## JOB
Rewrite the records below, replacing every "Where should I click to" with "Where should I tap to" and keeping everything else unchanged. Leave out the pictures.

Target pointing data
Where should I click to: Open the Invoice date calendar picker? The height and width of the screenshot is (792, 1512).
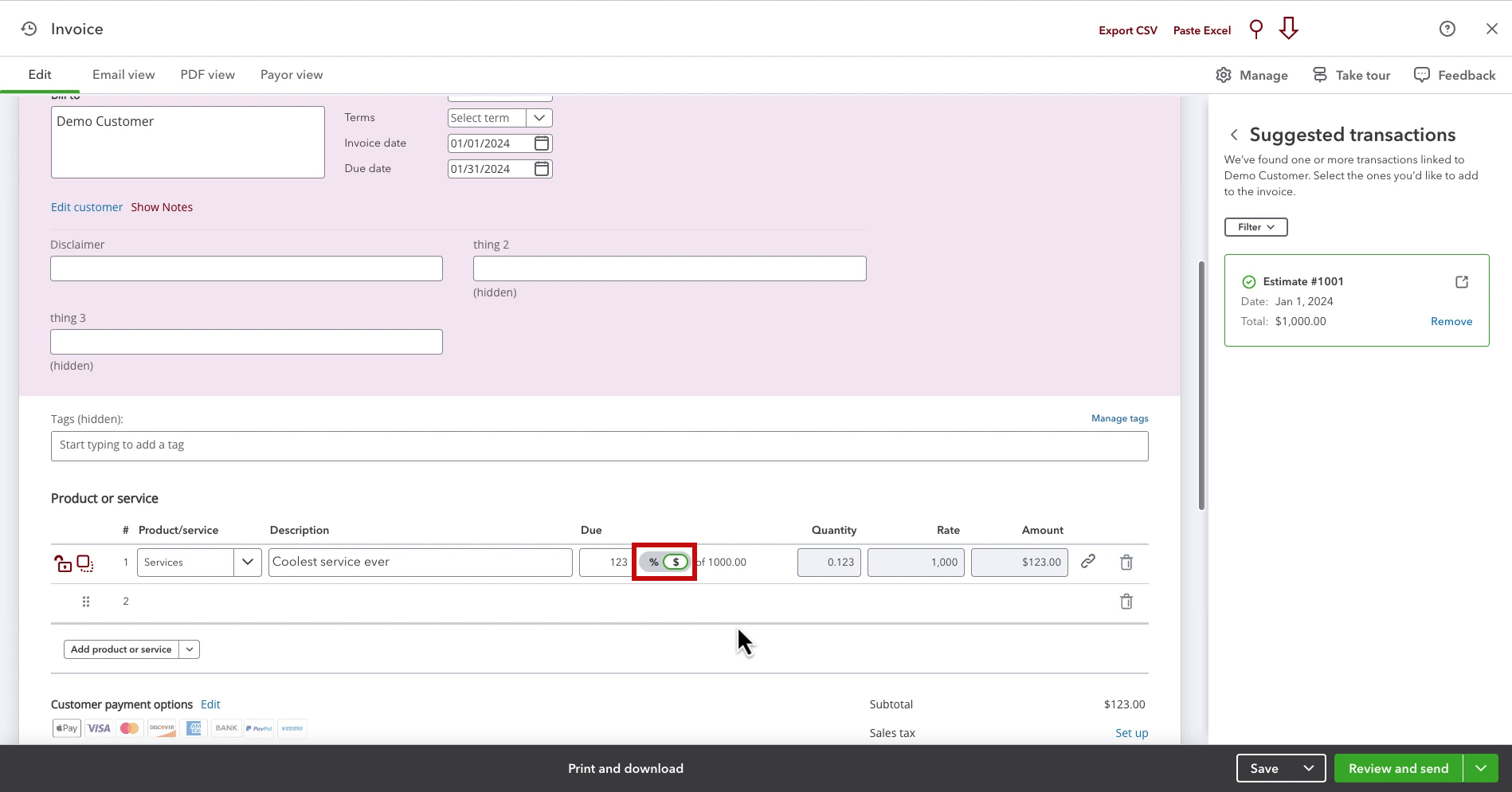pos(542,143)
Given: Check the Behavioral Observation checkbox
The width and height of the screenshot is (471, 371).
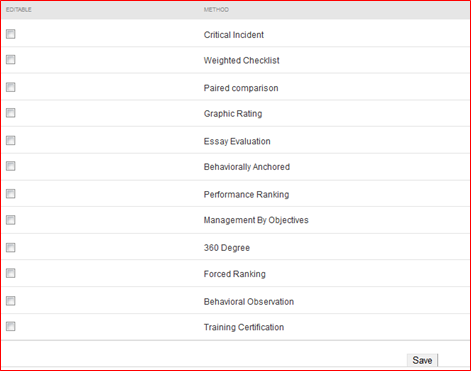Looking at the screenshot, I should click(11, 301).
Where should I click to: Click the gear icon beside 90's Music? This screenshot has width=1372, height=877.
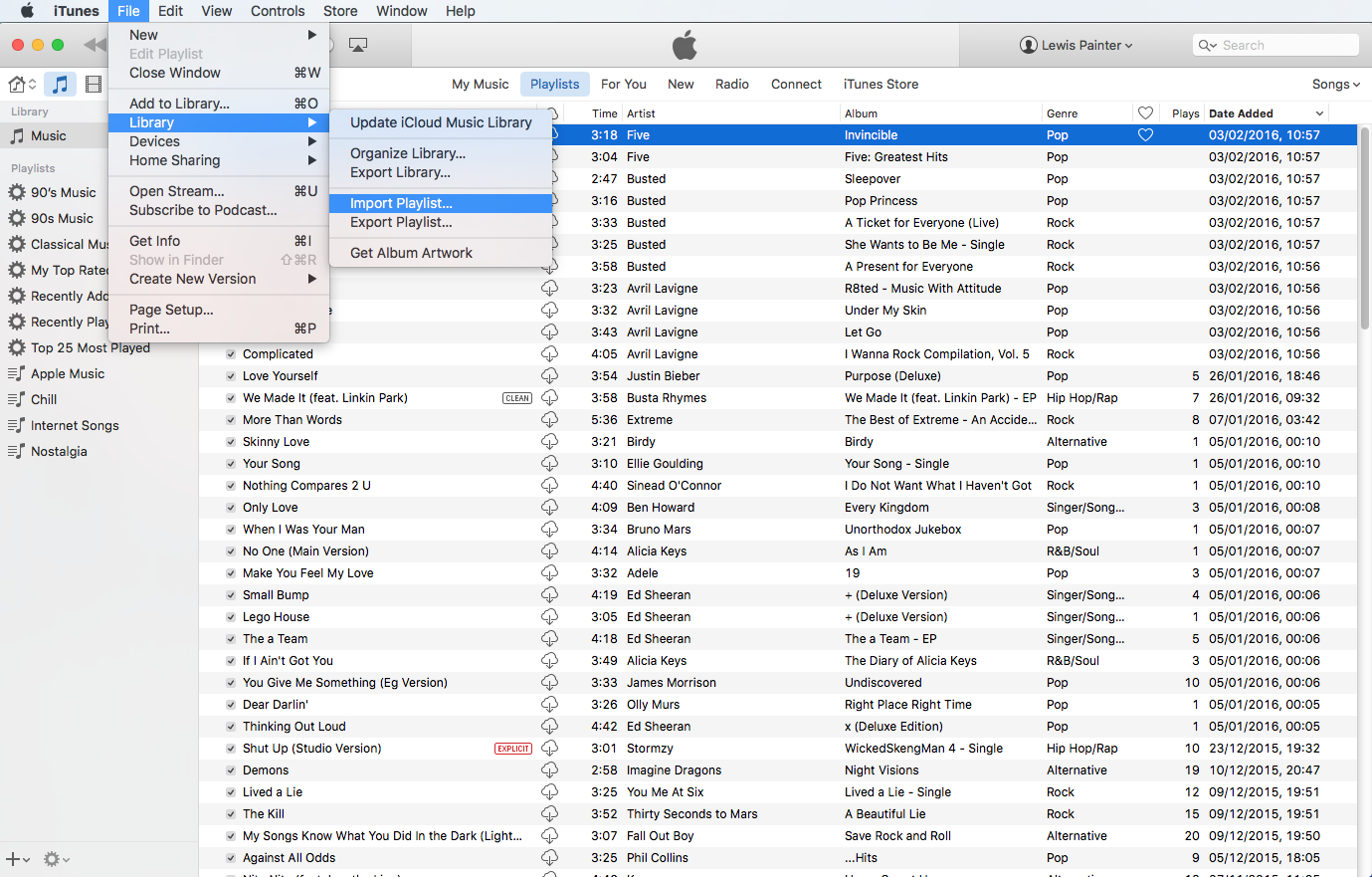coord(17,193)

## WRITTEN ANSWER
Where should I tap to: Open the Invoice date calendar picker? The height and width of the screenshot is (792, 1512).
pos(542,143)
Given: Check the Behavioral Observation checkbox
The width and height of the screenshot is (471, 371).
Looking at the screenshot, I should click(11, 301).
Where should I tap to: Click the gear icon beside 90's Music? This screenshot has width=1372, height=877.
coord(17,193)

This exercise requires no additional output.